### Supplied material
[Start of section]

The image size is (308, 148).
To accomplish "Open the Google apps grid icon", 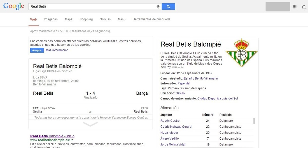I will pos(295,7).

[End of section]
[Start of section]

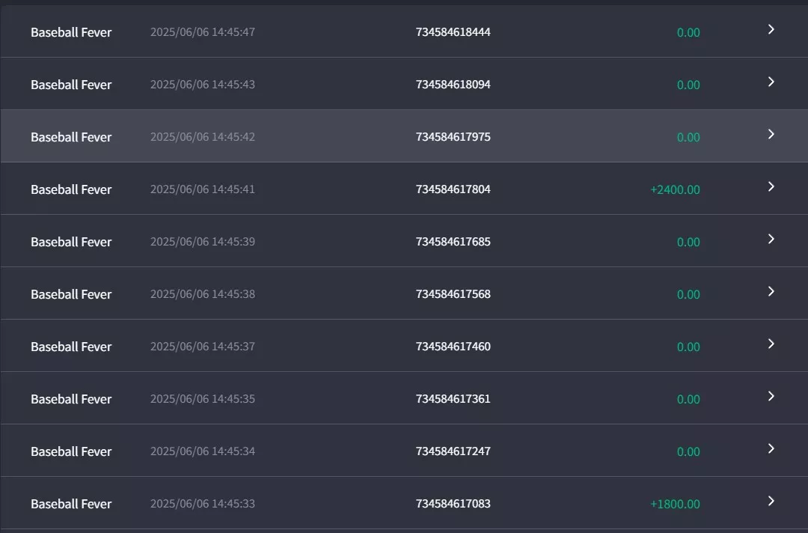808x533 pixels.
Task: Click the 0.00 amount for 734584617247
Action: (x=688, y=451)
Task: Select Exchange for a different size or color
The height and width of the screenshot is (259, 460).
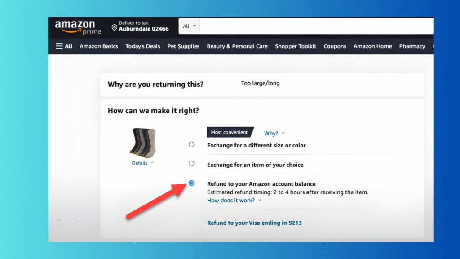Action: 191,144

[End of section]
[Start of section]

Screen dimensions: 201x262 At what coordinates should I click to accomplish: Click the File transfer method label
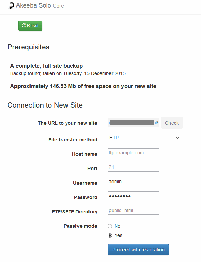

[End of section]

### Description of the task
Filter the records above and copy every line that contains the word "size".

### Response area
The image size is (308, 148).
Task: Select Exchange for a different size or color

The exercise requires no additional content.